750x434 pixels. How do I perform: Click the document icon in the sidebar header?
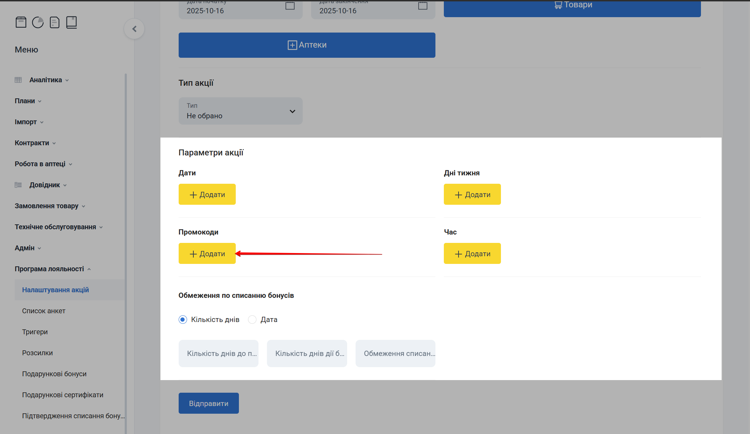click(55, 22)
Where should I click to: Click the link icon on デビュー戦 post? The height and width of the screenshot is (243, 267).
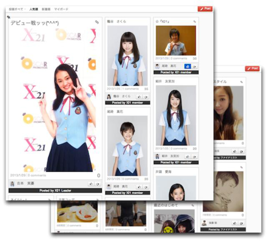click(x=97, y=22)
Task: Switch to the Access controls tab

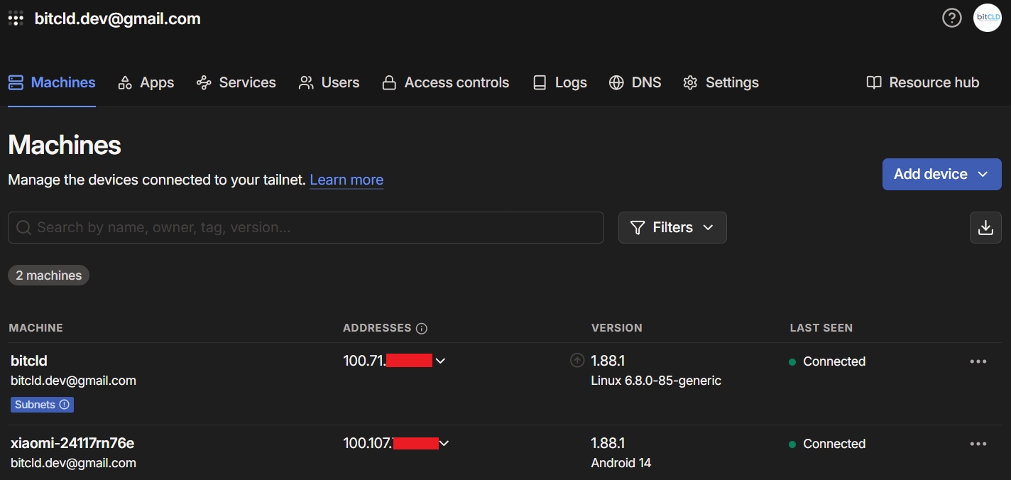Action: click(445, 83)
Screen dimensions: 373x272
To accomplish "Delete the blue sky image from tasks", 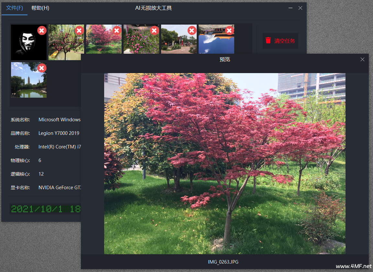I will click(229, 30).
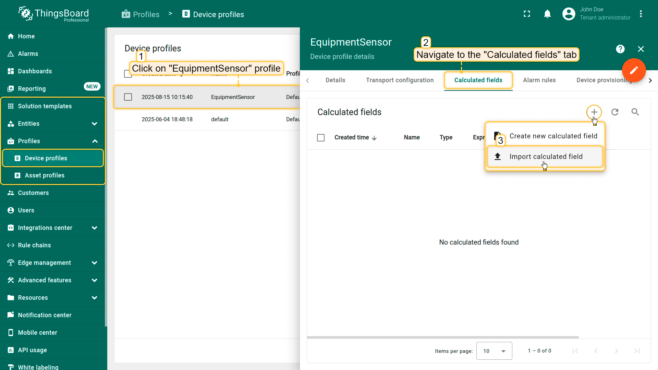Open the items per page dropdown
658x370 pixels.
494,351
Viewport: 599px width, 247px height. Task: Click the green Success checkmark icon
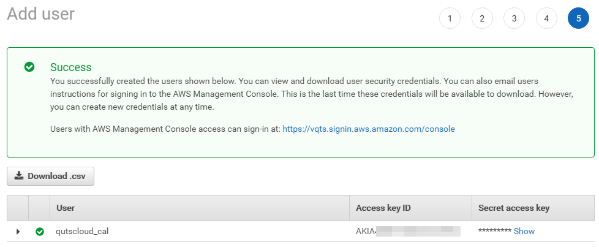pyautogui.click(x=29, y=67)
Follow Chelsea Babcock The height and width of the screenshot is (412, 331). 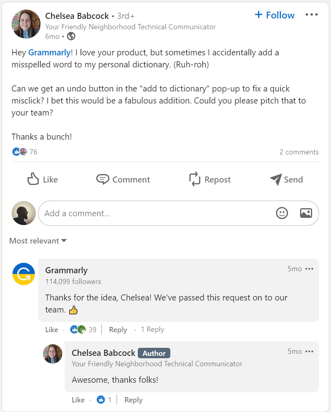click(x=275, y=15)
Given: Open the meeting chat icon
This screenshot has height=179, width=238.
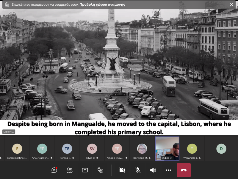Looking at the screenshot, I should 54,170.
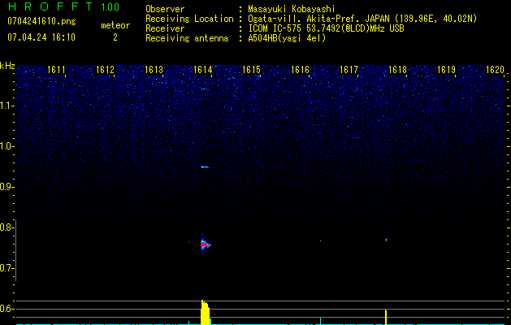Click the thin yellow intensity bar near 1618
Screen dimensions: 511x325
tap(386, 316)
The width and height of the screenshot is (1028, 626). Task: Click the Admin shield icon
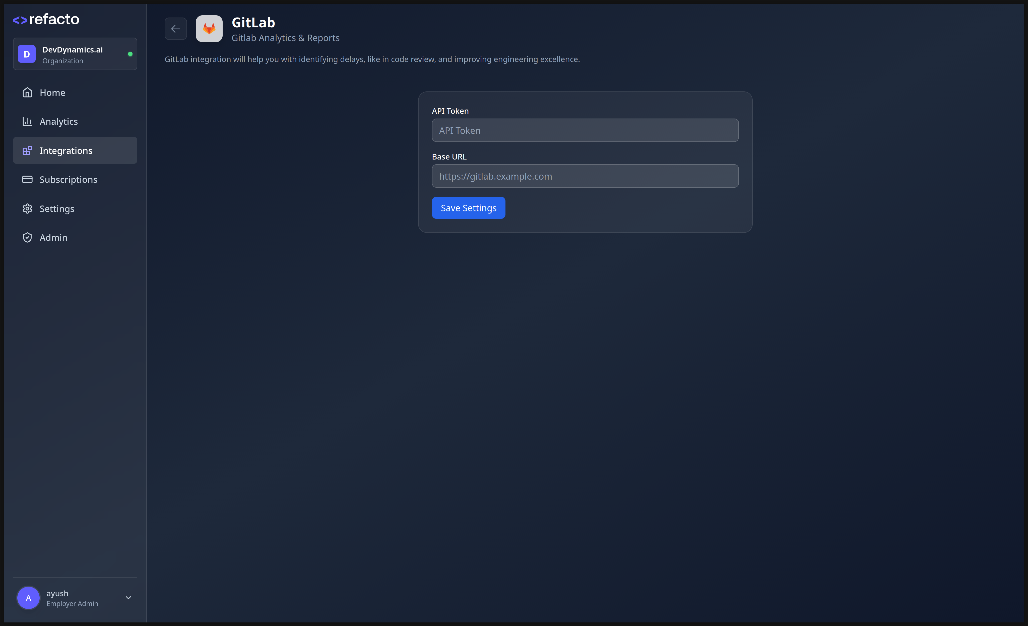pos(27,238)
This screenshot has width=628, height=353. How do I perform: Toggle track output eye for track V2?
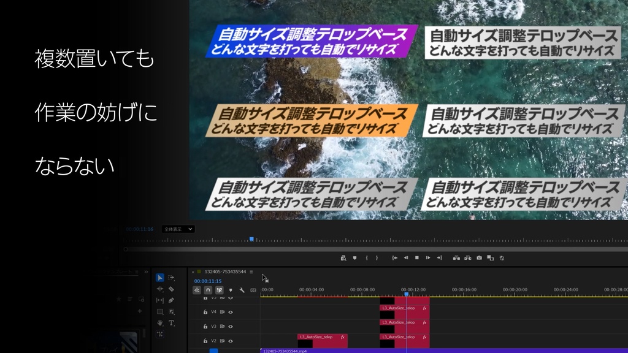click(x=231, y=341)
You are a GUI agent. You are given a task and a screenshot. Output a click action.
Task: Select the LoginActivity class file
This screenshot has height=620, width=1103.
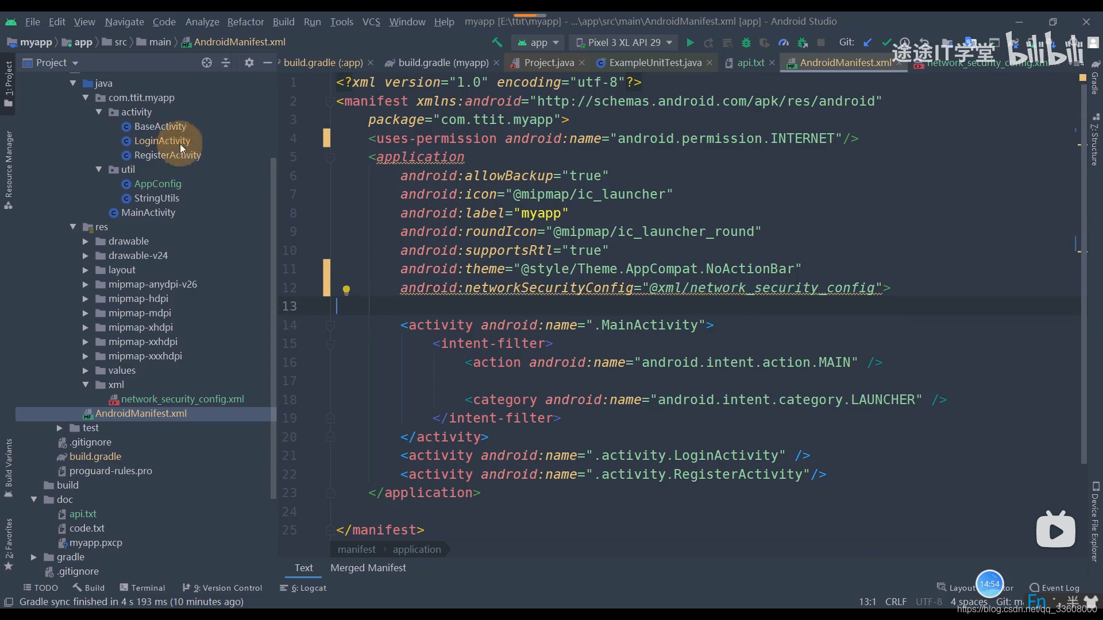(162, 141)
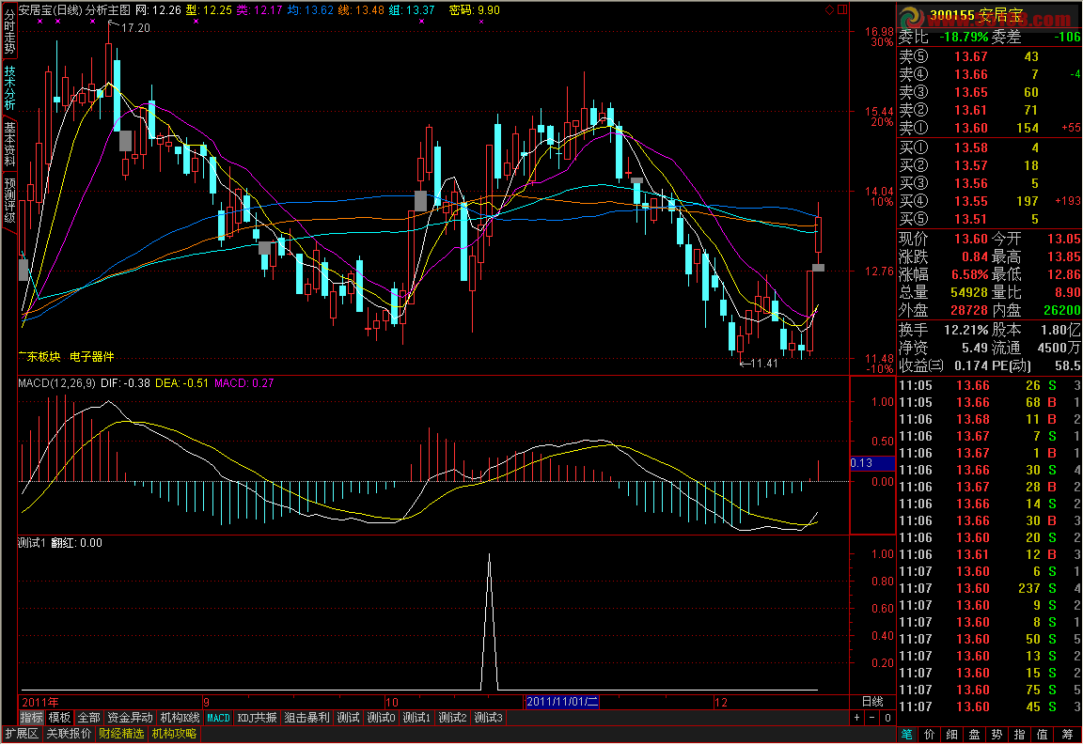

Goal = Could you recast the rows as a numbered list, starting at the very beginning and stopping after the line that contains "Action: click(445, 83)", with blank lines skipped and the pictures left out?

Response for this exercise =
1. 750x434 pixels. How do I perform: Click the document icon in the sidebar header?
2. click(55, 22)
3. Where should I click to: Click the link icon on デビュー戦 post? The height and width of the screenshot is (243, 267).
4. click(x=97, y=22)
5. Task: Switch to the Access controls tab
6. Action: click(445, 83)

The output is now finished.